L’usine qui sort de terre à Louvain-la-Neuve, sur le site de la société IBA, n’est pas exactement comme les autres bâtiments de cette entreprise spécialisée dans le développement et la vente de systèmes de protonthérapie. C’est une usine high-tech (on n’en attend pas moins d’une entreprise qui fabrique à la chaîne des accélérateurs de particules), mais c’est aussi une usine « pour les générations futures », comme aime le souligner l’ingénieur Thomas Canon, en charge de ce projet chez IBA.
« Ce qui caractérise cette nouvelle usine, ce sont ses dimensions », souligne Olivier Legrain, le patron de l’entreprise. « On pourrait y faire tenir un avion de ligne ». Cela donne une idée des ambitions de l’entreprise en matière de production de systèmes de protonthérapie.
Tripler la production d’accélérateurs
« Actuellement, nous avons une capacité de production de quelque 8 à 10 accélérateurs par an (l’accélérateur de particules est le cœur d’un système de protonthérapie).
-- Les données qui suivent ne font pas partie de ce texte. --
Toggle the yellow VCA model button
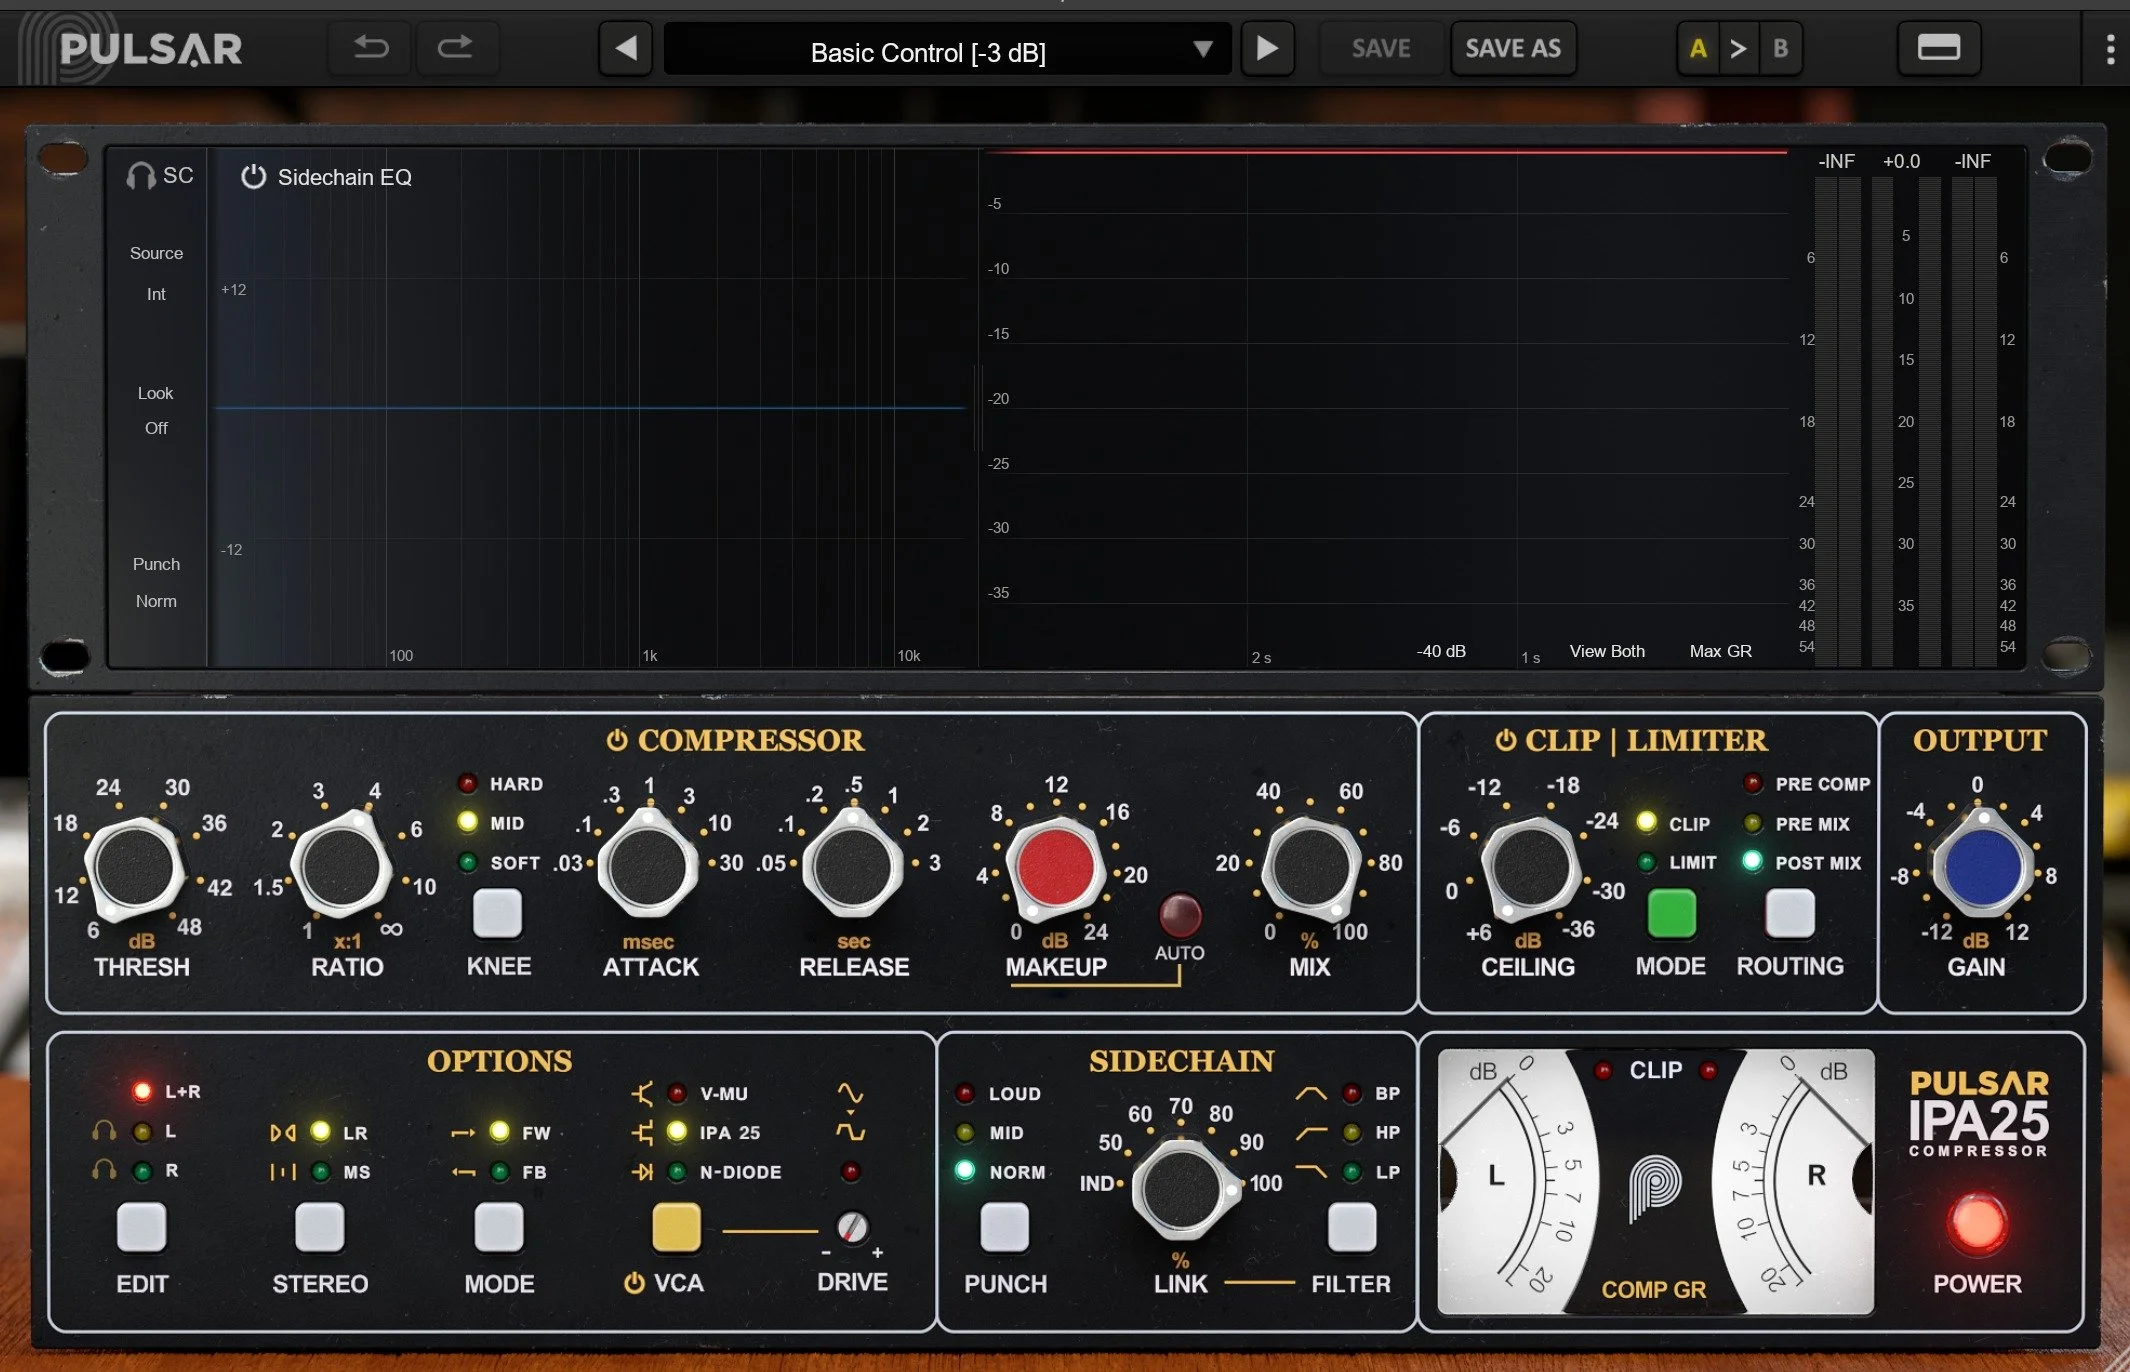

Notre nouvelle usine nous permettra d’en produire jusqu’à une trentaine chaque année ».
De quoi répondre à la demande pour ce type de système de traitement du cancer. « À ce jour, 1 % des patients cancéreux traités par radiothérapie bénéficie d’un traitement par protonthérapie. À l’avenir, ce chiffre pourrait monter à plus de 20 %», estime le patron d’IBA.
La protonthérapie est considérée comme la forme de radiothérapie la plus avancée dans la lutte contre le cancer. Le mode de dosage unique qu’offre la protonthérapie permet de cibler la tumeur de façon plus efficace, tout en réduisant les effets secondaires. Les protons déposent l’essentiel de leur énergie dans une zone contrôlée, en limitant l’impact sur les tissus sains environnant la tumeur.
IBA, un des leaders mondiaux dans le domaine, devait donc grandir. Les travaux sont en cours. Le nouveau complexe immobilier appelé « New Logistics and Manufacturing Headquarters » combinera halls d’assemblages, bureaux, salle de réunions et d’accueil des clients, entrepôt…
Un béton innovant, développé avec le Centre Scientifique et Technique de la Construction
Il comprendra aussi une zone de tests et de contrôle de qualité des équipements produits. Et c’est ici que la principale innovation technologique liée au bâtiment entre en piste.
« En concevant la casemate où les machines seront testées, nous avons pensé aux générations futures », reprend Thomas Canon, qui pilote ce projet de nouvelle usine. Les accélérateurs de particules produisent des radiations quand ils fonctionnent. Pour s’en protéger, les zones de test sont « blindées ». Au cyclotron de l’Université Catholique de Louvain (UCL) voisin du site d’IBA, l’accélérateur est confiné dans une pièce munie de murs de béton de trois mètres d’épaisseur.
Dans la nouvelle usine d’IBA, ces murs seront surtout dotés d’un revêtement intérieur innovant de 30 cm d’épaisseur mis au point pour IBA par le Centre Scientifique et Technique de la Construction (CSTC).
Eviter de générer des déchets de construction radioactifs
« Lors des tests des accélérateurs de particules, les radiations ionisent petit à petit le béton », explique Thomas Canon. « Avec le temps, il devient radioactif. Nous avons donc pensé aux générations futures, celles qui dans 50 ou 100 ans devront sans doute démanteler l’usine que nous construisons actuellement. Notre souci était de leur léguer un bâtiment non radioactif. C’est donc sur cet aspect des choses que nous avons travaillé avec le CSTC. Le résultat? Grâce à la mise au point de nouveaux matériaux, les radiations générées lors des tests ne pollueront pas les murs de blindage ».
Un tour de passe-passe technologique rendu possible par le projet « Lower Activation Concrete ». Un projet qui a débouché sur la mise au point d’un béton blanc, riche en roches calcaires très pur.
Cet aspect du projet de nouvelle usine « durable » n’est qu’un des exemples des solutions envisagées par IBA pour son nouveau site de production en Brabant Wallon. Il y en a d’autres (toiture verte, récupération de la chaleur générée lors des tests, etc.). Mais les bunkers dotés du nouveau béton « antiradiation (pour lequel des brevets ont été pris, constituent aussi une belle vitrine pour l’innovation développée par le CSTC et un formidable outil marketing pour IBA.
« Nous informons nos clients sur ce béton innovant qui n’accumule pas la radioactivité. Une solution qui pourrait les intéresser. Quand leur système de protonthérapie entrera en service, leurs bâtiments seront confrontés à terme au même problème d’ionisation du béton. Autant qu’ils prennent eux aussi en compte cette dimension environnementale dans leurs projets ».